The CBSI Black Lion Banner. CBSI uses the coat of arms granted by the Lyon Court in 2002 on its official correspondence; however, it uses a self-assumed coat of arms which predate the granted arms on its flag, which is called the Black Lion Banner. The Black Lion Banner has a field of gold/yellow charged with a black lion rampant with red claws and tongue shedding five silver tears all within a black double tressure flory-counter-flory. (This might be described in heraldic language as, "Or, a lion rampant Sable, armed and langued Gules charged with five goutte Argent all within a double tressure flory-counter-flory of the second.") The lion rampant on the field of gold within the double tressure flory-counter-flory alludes to the arms of the Clan chief and is the charge and tressure of most Buchanan arms. The silver tears refer to the sadness of the Clan at not having a chief. A variation of the Black Lion Banner is used on some CBSI apparel.

===Chief's Council of Armigers===
A Chief's Council of Armigers is being considered and is likely to be established at the Chief's inauguration in 2022. Its aim is to optimise the strategic leadership of the Clan in order to promote Clan interests globally with due regard for tradition, Scottish law, and contemporary needs and opportunities.
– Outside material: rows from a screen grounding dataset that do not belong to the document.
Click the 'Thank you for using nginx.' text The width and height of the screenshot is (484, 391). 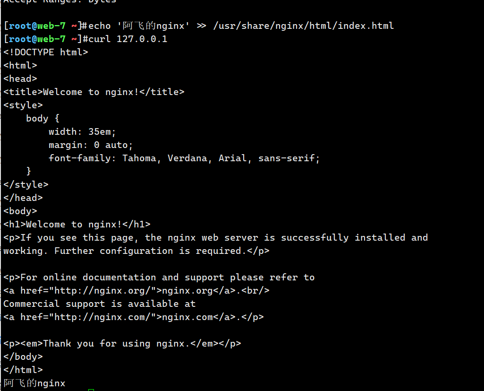click(x=120, y=343)
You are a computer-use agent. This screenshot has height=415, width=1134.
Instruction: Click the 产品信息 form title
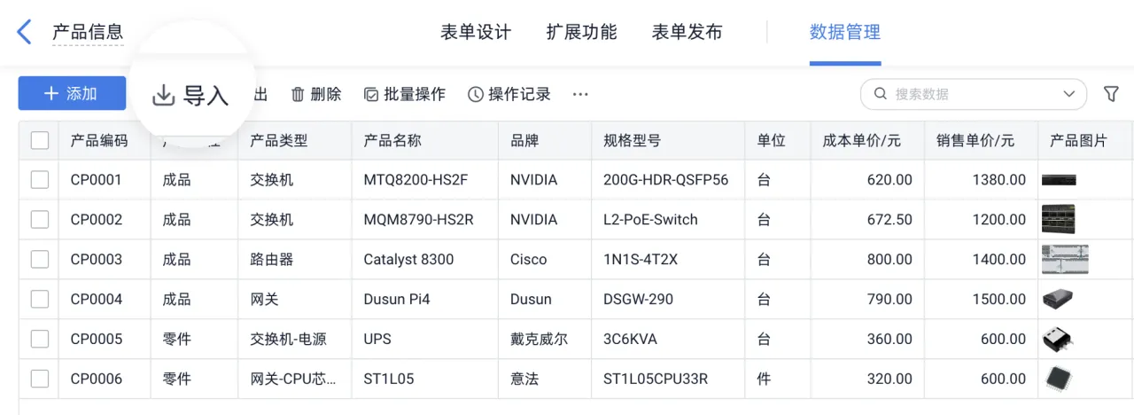tap(88, 34)

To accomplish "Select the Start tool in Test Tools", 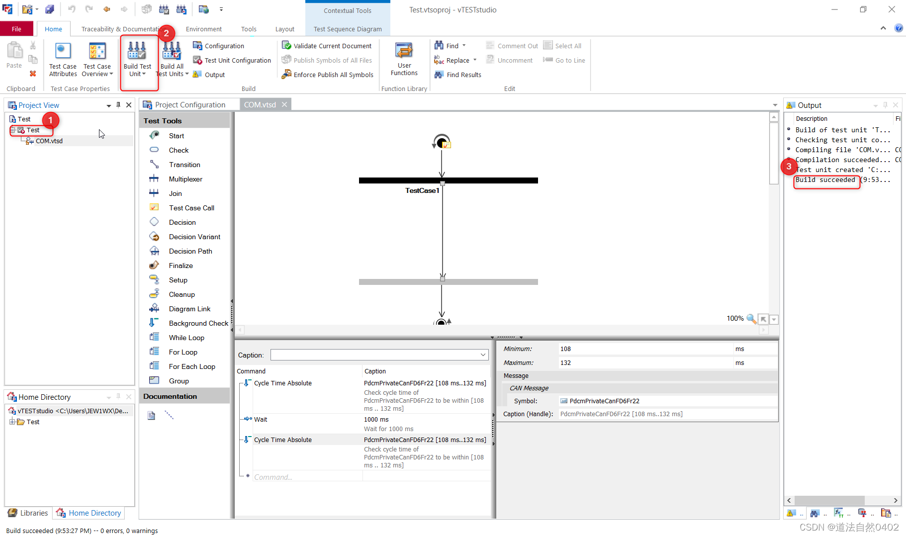I will [177, 135].
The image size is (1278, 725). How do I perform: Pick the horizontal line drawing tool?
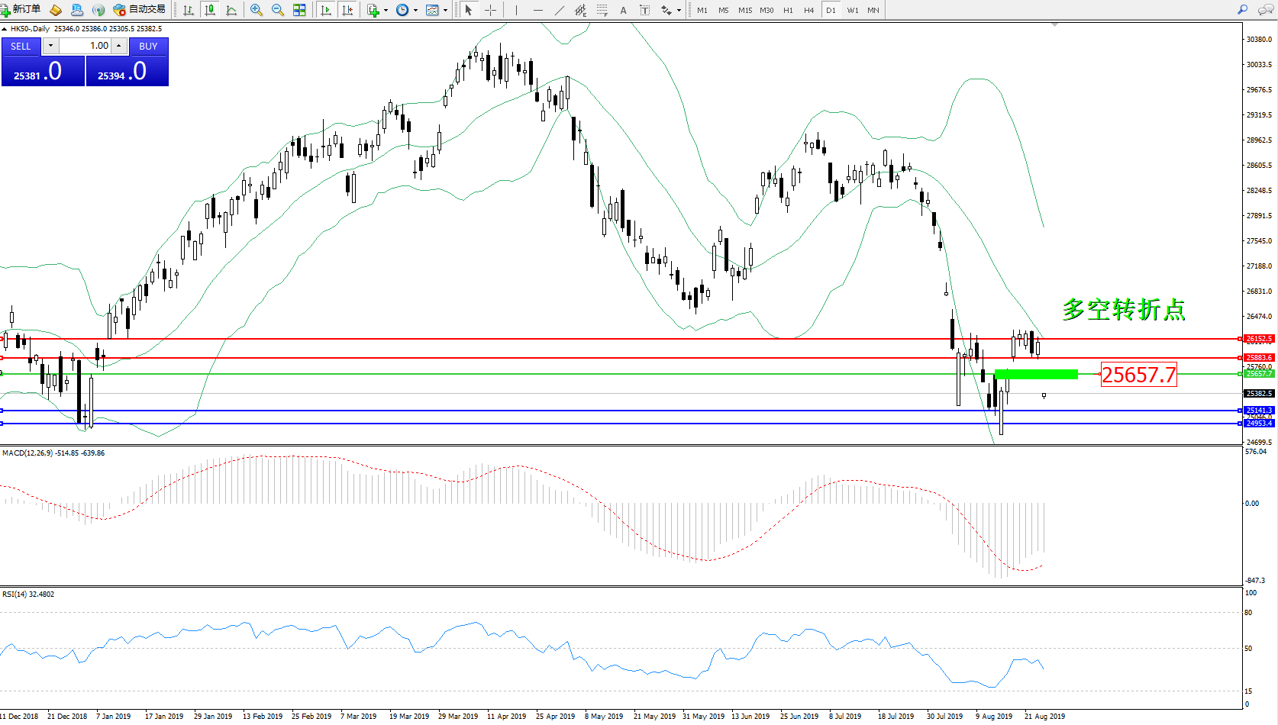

The council would subscribe to the view that the principal interest of the Clan is not power, influence, glory, history, heraldry nor even honour, per se; rather, it is the encouragement of the clan folk to learn, enjoy and celebrate their unique Buchanan, Highland, Scottish heritage. It is against this interest that the council's efforts are to be evaluated.

==New Chief==
The Lord Lyon King of Arms has now recognised a new chief of the Clan Buchanan.

In August 2018 Michael Buchanan was confirmed by Lord Lyon, King of Arms, head of the Lyon Court in Scotland as Chief of the Name and Arms of Buchanan. He is the first Chief of the Clan in 337 years.

The Buchanan, John Michael Buchanan of that Ilk and Arnprior, was born on 14 September 1958. He is the son of John Neil Buchanan Baillie-Hamilton of Arnprior and Hon. Caroline Barbara Barrie. Michael married The Lady Buchanan, Paula Frances Hickman M.D., daughter of John Hickman, on 22 October 1994. He graduated from Oxford University, Oxford, Oxfordshire, England, with a Master of Arts (M.A.) Michael is the manager of Cambusmore Estate in the Southern Highlands near Callander.